- Szczypta wsparcia
Bez entuzjazmu i zapału niczego nie ma. Punkt wyjścia jest więc niezmiennie ten sam. Jeśli nauczyciel nie kocha tego, co robi, to choćby dyrektor i wszyscy uczniowie stanęli na głowie nic się nie wydarzy. Warto jednak pamiętać, że rutyna, schematy, przyzwyczajenia sprawiają, że dość szybko zapominamy, dlaczego coś robimy. Kolejny rok, kolejni uczniowie, kolejne tematy do przerobienia. Czasami warto się zatrzymać i powiedzieć: „cieszę się, że z nami jesteś”, „dziękuję Ci za…”. W tym roku złóżmy na początek roku każdemu z naszych nauczycieli osobiste życzenia. Jesteśmy wielką społecznością, wiemy o sobie sporo, domyślamy się, komu czego brakuje, kto czego potrzebuje. Czasami niewielkie hasło: życzę Ci odwagi, życzę wiary w siebie, życzę nowych pomysłów, życzę ciągłego popychania się do przodu mogą sprawić dużo dobrego. Wierzymy, że w szkole wszyscy możemy być dla siebie dobrym wsparciem. Przy okazji nauczycielska młodzież dołączająca do grona pasjonatów, którzy są samoświadomi swoich wyborów, dostaje wzorzec, którego nie zapewnią najlepsze zajęcia pedagogiczne.
- Garść nauki
Wbrew wszechobecnie panującym opiniom, zawód nauczyciela wymaga ciągłego samodoskonalenia. To nie działa tak, że kończysz studia i masz już komplet wiedzy i potrzebujesz jeszcze tylko paru lat, aby nauczyć się aplikować ją uczniom w najlepszy możliwy sposób. Takie podejście sprawia, że z entuzjastów nauczania po 5 – 6 latach nie zostaje żaden ślad.
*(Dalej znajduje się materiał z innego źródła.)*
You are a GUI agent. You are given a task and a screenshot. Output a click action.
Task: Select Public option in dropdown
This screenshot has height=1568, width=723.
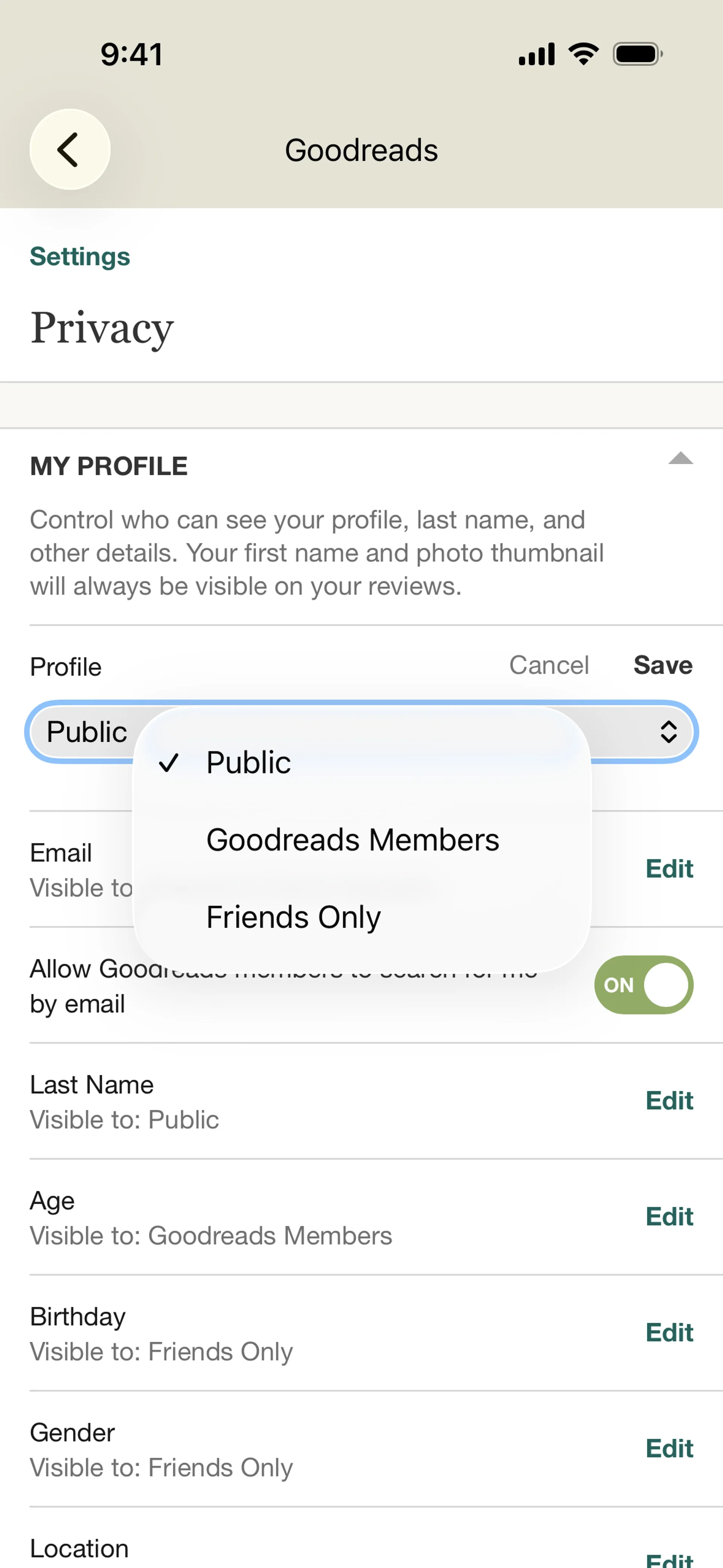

Bycie nauczycielem to nieustanny samorozwój, przyswajanie nowych form i metod pracy, uczenie się rozumienia uczniów i tego, jacy i dlaczego właśnie tacy są. Początek roku to doskonały moment, żeby sobie o tej potrzebie nauki przypomnieć. Kto powiedział, że ostatni tydzień roku wypełnić ewentualnie mogą przydługie rady pedagogiczne. Czemu nie zastąpić ich rozwijającymi szkoleniami, warsztatami, które podziałają jak najlepszy motywator dla powracających do pracy nauczycieli. Czy można lepiej wyposażyć nauczyciela na nadchodzący rok szkolny, niż dać mu nową wiedzę i umiejętności?
- Siła relacji
O ile pierwszy września da się jakoś przeżyć, o tyle nadchodzące tygodnie mogą dla nauczyciela być prawdziwą katorgą. Bo zmiany planów, bo dzieci jeszcze nie załapały, że wakacje się skończyły, bo złapanie rytmu takie trudne. Problemów zawsze było, jest i będzie tysiące. Niezależnie od tego, czy mamy do czynienia z wariacką szkoła, jak nasza, czy z tradycyjnym modelem nauczania. Relacje, które wytwarzają się między ludźmi okazują się zaś jednym z ważniejszych kół ratunkowych. Często ostatnio cytujemy Joachima Bauera, który zwraca uwagę na relację uczeń-nauczyciel, ale wnioski, jakie płyną z jego rozpraw należałoby rozszerzyć. Wszyscy jesteśmy w relacjach: pani z sekretariatu, pan od matematyki, rodzic, który właśnie błąka się po korytarzu i pani kucharka. Jeśli będziemy się lubić, uśmiechać do siebie, wspólnie się wspierać i szanować to nawet wrzesień nie będzie taki straszny.
- Tona pasji
Rok szkolny to czasami przypomina pole minowe, po którym nauczyciel musi uważnie stąpać, aby przetrwać. Ale rok szkolny to przez większość czasu pole naładowane energią, bardziej niż niejeden reaktor atomowy. Tę energię dają nam uczniowie. Działają jak najlepsza bateria, do której można się podłączyć. Początek września to świetny czas, żeby sobie o tym przypomnieć. Zobaczyć, że dookoła siebie mamy ogrom mocy, talentu, zdolności wszelakiego rodzaju. Nie mamy przed sobą trójkowych czy piątkowych uczniów, tylko fascynujących ludzi, od których zawsze możemy się czegoś nauczyć. To przecież my jesteśmy dla nich, nie oni dla nas.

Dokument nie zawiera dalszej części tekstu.